• [WHAT IS EXPECTED]: Only one stretch of the data below is needed: the line with "You are a computer-use" through the last line. Output it exactly and drop the pictures.

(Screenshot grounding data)
☆ ☆ ☆
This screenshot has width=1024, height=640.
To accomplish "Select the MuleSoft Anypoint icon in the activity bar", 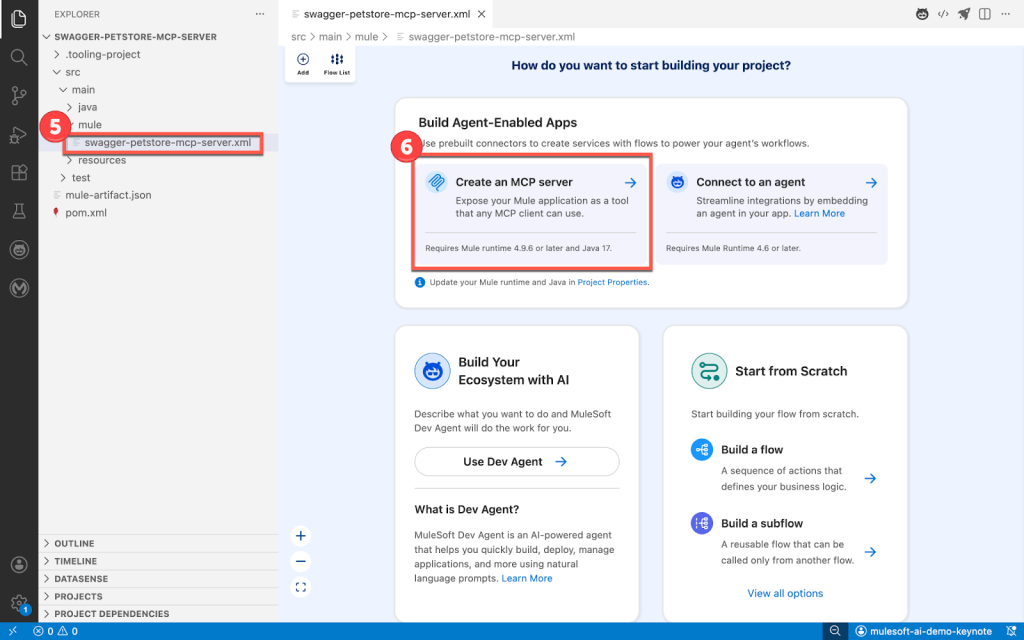I will (18, 288).
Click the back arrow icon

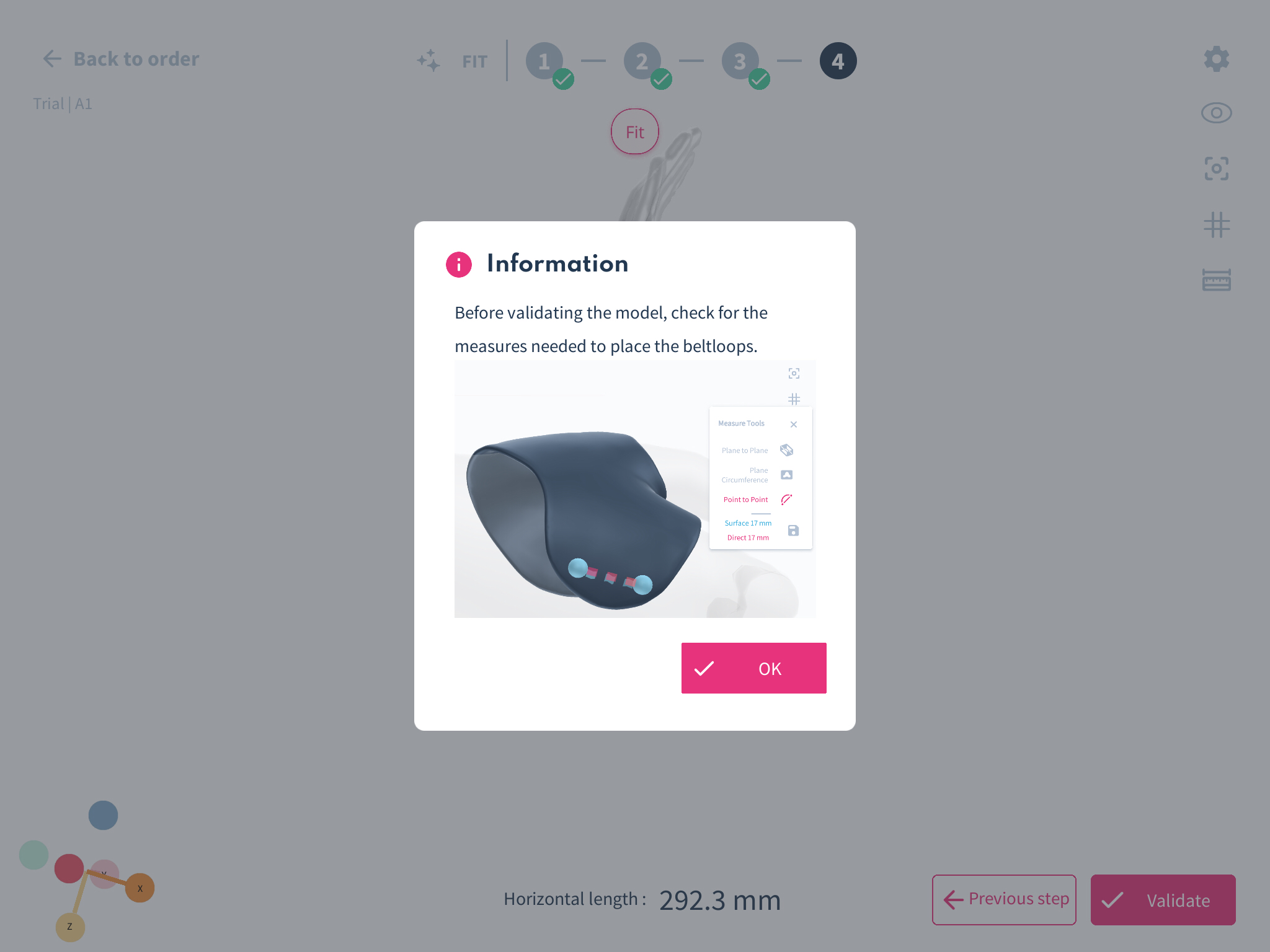52,59
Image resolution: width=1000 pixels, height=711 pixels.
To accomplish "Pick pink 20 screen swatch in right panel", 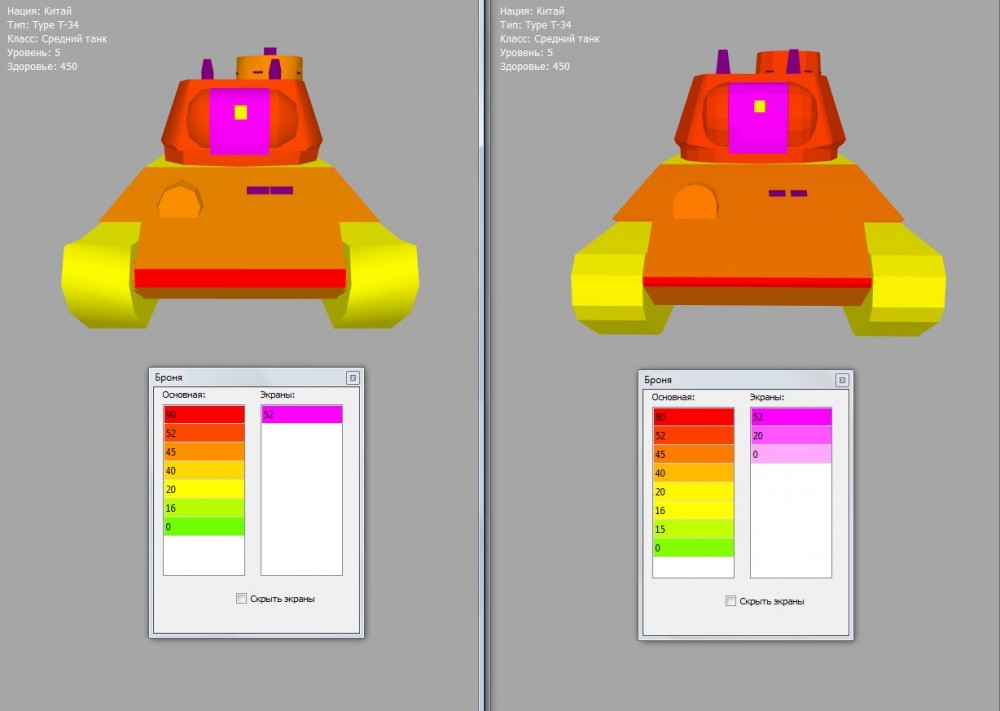I will click(x=791, y=435).
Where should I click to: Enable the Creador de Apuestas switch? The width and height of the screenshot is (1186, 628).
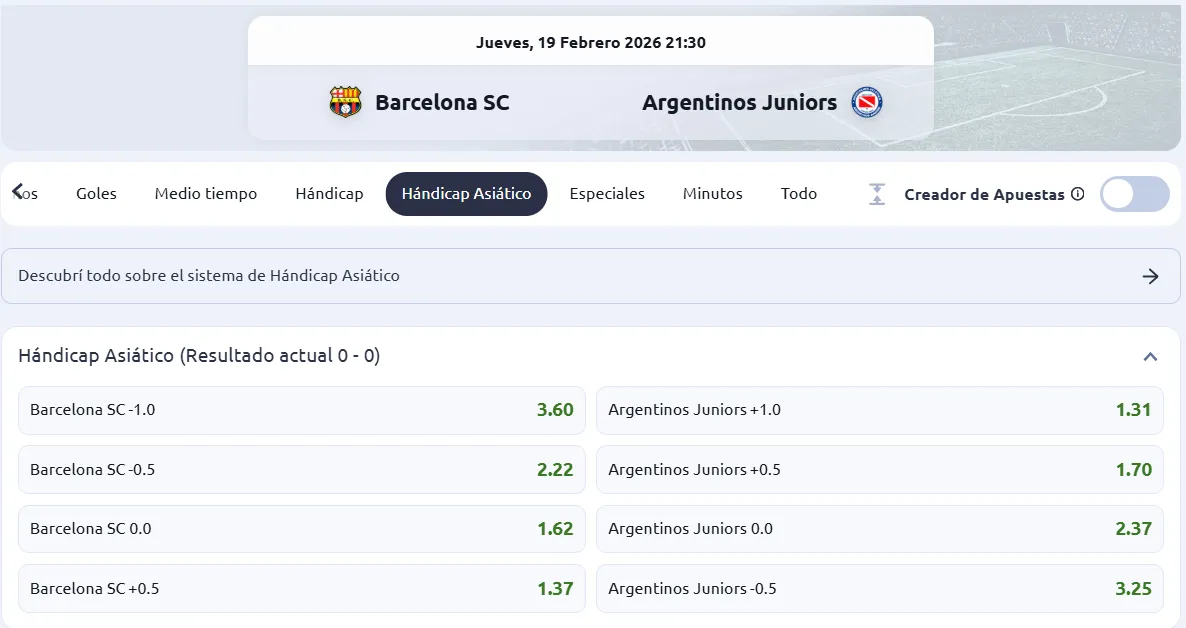tap(1134, 194)

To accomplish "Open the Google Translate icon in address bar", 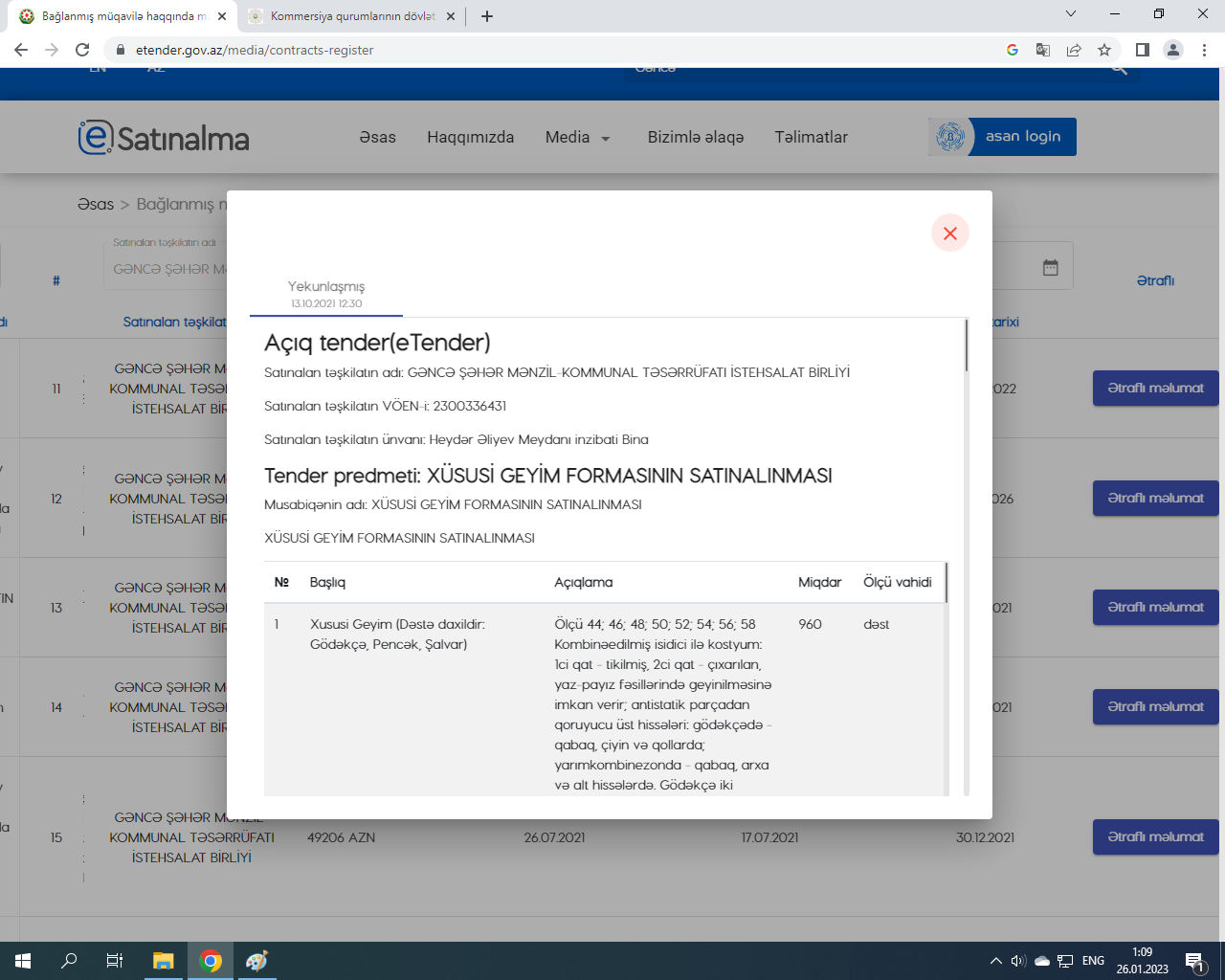I will click(x=1043, y=50).
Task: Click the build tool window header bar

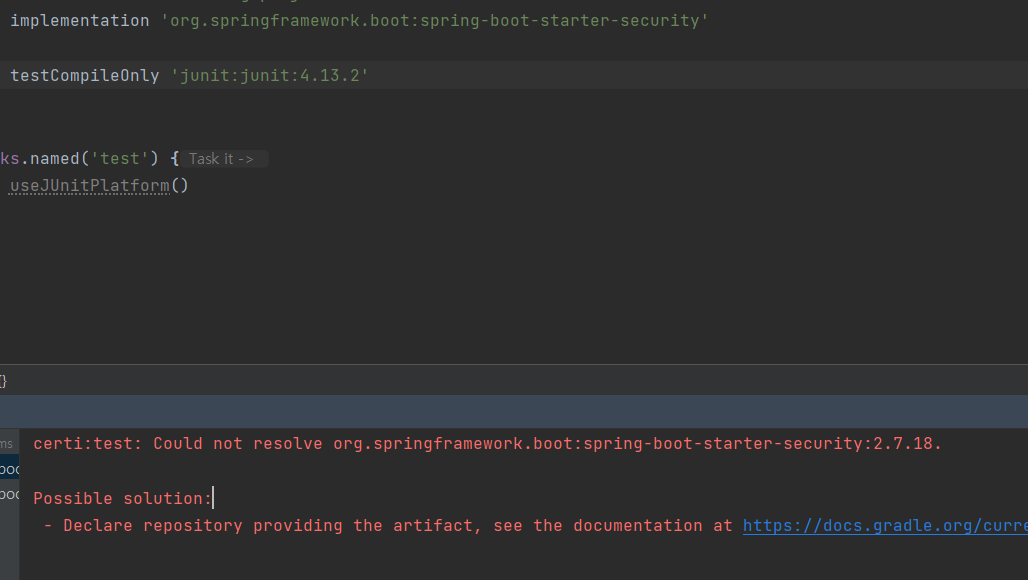Action: [514, 411]
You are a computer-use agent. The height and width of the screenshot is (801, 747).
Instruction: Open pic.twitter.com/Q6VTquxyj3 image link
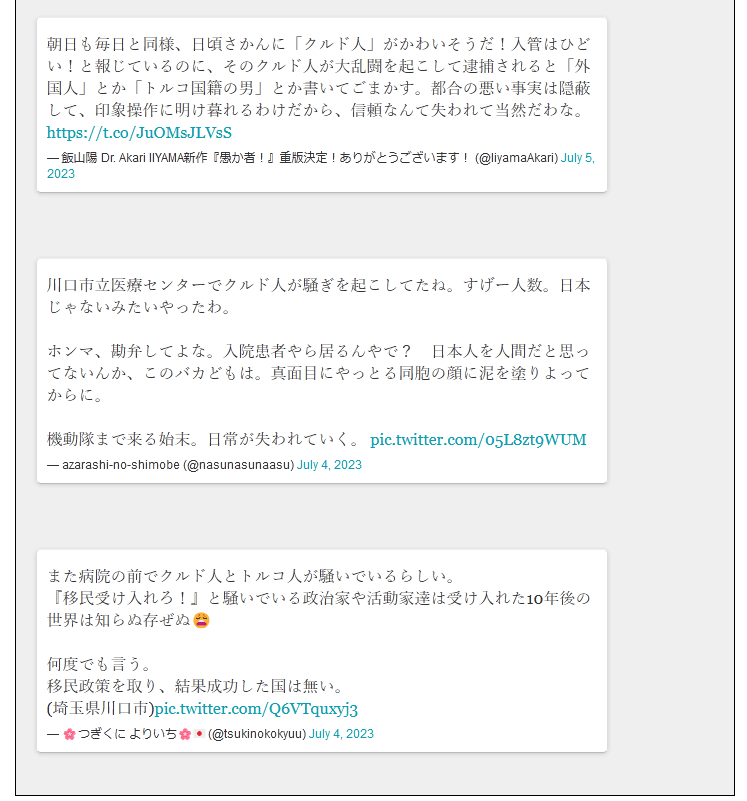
☆ ☆ ☆
• [RESULT OF THE EXERCISE]:
You are a computer-use agent. The height and width of the screenshot is (801, 747).
Instruction: Open pic.twitter.com/Q6VTquxyj3 image link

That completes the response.